Phoenix’s newest album opens with “Entertainment,” and oriental chiming. Not only does it open the record, but it is also the lead single – and it really shouldn’t be. It has a subtle beat that doesn’t garner the head bobbing attention a single from Phoenix should.
The song sounds restrained, as do the first five songs of the album. Rather than the heavy beats and the belted vocals, the first half of “Bankrupt!” sounds like Phoenix took it easy. The songs are smooth, but forgettable. The group traded in punchy pop for clear, but more easy-going tracks. The sound is too relaxed. The synth beats aren’t hit hard enough.
Phoenix then drops title track, “Bankrupt” smack in the center of the album.

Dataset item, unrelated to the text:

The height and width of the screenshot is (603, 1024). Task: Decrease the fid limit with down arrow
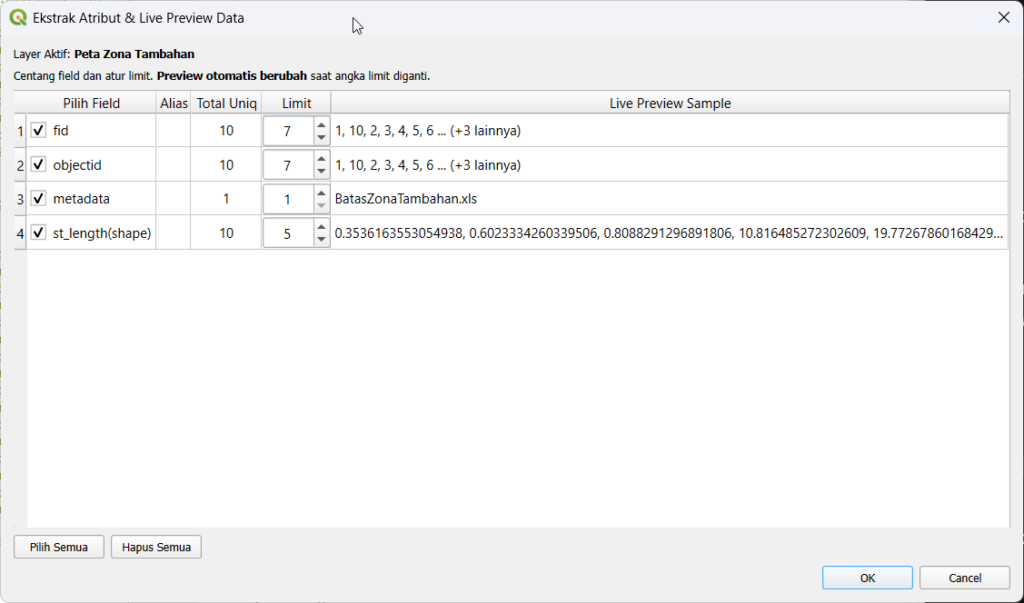tap(321, 137)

The song clocks in at almost seven minutes, and serves as a breaking point within the record from tranquil to full-bodied, energetic tracks. “Bankrupt” opens with two minutes of docile, synthesized beats that hum into the second synth section, which is rougher. With three minutes left the vocals hit with subtle delicacy, mellowing out the last part of the song with an added acoustic guitar.
“Drakkar Noir” is the first song that meets the expectations Phoenix should live up to. The beats are forceful, and the singing matches the urgency of “1901.” With the first half of the album, it sounded like the singer, Thomas Mars, was too restful, without any real emphasis behind his vocals, but with the turn at “Bankrupt” the tone of the album changed as well as Mars’ vocals.
Followed by “Chloroform” the singing is more soothing, but matched with heavy synth back beats that balance out the track. “Don’t” finally brings in that head bobbing tone that Phoenix has been known for. Similar to “Lisztomania,” “Don’t” has a dance-ready sound.
With an acoustic guitar picking away, “Bankrupt!” ends with “Oblique City.” The album is short, and even as short as it is, the first five songs should have been cut out. The band took almost four years to make this record, so it doesn’t add up that it sounds like Mars isn’t even trying for the first half.